(Beginning of SOURCE DATA)

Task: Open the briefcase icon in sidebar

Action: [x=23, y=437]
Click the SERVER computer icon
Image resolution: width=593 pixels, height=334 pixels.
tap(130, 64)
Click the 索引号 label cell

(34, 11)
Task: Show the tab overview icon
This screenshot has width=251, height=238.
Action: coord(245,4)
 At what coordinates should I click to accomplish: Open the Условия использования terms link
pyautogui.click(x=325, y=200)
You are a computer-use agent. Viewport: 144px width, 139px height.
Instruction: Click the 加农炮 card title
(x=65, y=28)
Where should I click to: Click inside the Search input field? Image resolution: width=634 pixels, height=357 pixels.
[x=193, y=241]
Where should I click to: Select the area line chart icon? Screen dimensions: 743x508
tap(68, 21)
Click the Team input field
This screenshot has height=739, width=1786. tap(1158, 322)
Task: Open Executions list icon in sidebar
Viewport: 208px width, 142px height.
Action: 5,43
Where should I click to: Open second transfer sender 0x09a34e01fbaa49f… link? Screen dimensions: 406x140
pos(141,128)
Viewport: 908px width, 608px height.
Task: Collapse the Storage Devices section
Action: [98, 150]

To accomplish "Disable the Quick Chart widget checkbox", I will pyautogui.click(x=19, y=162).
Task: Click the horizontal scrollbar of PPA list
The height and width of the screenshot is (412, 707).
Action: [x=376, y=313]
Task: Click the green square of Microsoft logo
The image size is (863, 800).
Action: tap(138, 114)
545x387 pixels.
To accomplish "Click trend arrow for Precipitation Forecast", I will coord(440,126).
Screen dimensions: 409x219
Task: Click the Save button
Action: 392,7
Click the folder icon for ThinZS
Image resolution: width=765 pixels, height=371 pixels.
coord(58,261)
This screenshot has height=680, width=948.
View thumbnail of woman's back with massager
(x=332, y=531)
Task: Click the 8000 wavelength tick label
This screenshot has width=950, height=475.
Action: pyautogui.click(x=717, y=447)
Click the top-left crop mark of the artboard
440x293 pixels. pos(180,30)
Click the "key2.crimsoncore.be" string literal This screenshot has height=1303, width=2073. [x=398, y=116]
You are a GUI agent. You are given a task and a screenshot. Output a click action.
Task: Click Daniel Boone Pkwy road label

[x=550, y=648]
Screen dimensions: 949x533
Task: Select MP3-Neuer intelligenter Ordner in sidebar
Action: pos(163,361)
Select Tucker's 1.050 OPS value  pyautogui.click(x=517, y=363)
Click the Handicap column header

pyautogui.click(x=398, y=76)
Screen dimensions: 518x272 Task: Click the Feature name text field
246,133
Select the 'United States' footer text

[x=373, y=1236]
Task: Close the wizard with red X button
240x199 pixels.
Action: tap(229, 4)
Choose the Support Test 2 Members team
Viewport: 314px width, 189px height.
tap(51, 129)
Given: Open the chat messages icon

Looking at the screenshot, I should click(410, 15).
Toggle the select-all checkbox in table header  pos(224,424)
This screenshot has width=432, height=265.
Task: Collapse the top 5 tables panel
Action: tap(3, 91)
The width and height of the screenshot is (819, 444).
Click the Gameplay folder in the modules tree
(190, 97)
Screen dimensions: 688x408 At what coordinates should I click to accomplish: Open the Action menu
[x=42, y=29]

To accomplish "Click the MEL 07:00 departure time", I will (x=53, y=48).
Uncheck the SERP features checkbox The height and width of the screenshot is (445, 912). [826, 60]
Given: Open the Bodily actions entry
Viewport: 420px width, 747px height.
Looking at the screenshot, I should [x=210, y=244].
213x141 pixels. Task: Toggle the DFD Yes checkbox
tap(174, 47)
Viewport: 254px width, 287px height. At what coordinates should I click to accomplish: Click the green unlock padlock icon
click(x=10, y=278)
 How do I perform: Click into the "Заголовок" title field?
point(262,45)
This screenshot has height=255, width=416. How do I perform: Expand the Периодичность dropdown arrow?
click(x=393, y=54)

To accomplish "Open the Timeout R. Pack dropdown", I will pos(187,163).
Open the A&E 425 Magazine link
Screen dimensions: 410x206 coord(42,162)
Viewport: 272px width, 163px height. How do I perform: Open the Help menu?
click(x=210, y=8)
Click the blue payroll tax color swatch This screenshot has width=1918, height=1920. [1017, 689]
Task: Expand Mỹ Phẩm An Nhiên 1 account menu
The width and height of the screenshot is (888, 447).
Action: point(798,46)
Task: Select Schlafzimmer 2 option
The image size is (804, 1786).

(End of SOURCE DATA)

_PROBLEM REQUIREMENTS_
Where the string "agent" occurs in a line of the listing, copy the line.

_RESULT OF THE EXERCISE_
You are a computer-use agent. Viewport: 144px width, 139px height.
You are a GUI agent. You are given a task and a screenshot. Output a click action.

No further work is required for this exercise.